• Data entries:
------------------------

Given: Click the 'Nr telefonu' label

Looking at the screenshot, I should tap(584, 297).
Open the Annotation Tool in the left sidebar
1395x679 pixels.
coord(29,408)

------------------------

• WHAT THE TASK ASKS: Retype the data exactly as it reads.

• PROBLEM SOLUTION:
Given: Click the 'Nr telefonu' label

Looking at the screenshot, I should tap(584, 297).
Open the Annotation Tool in the left sidebar
1395x679 pixels.
coord(29,408)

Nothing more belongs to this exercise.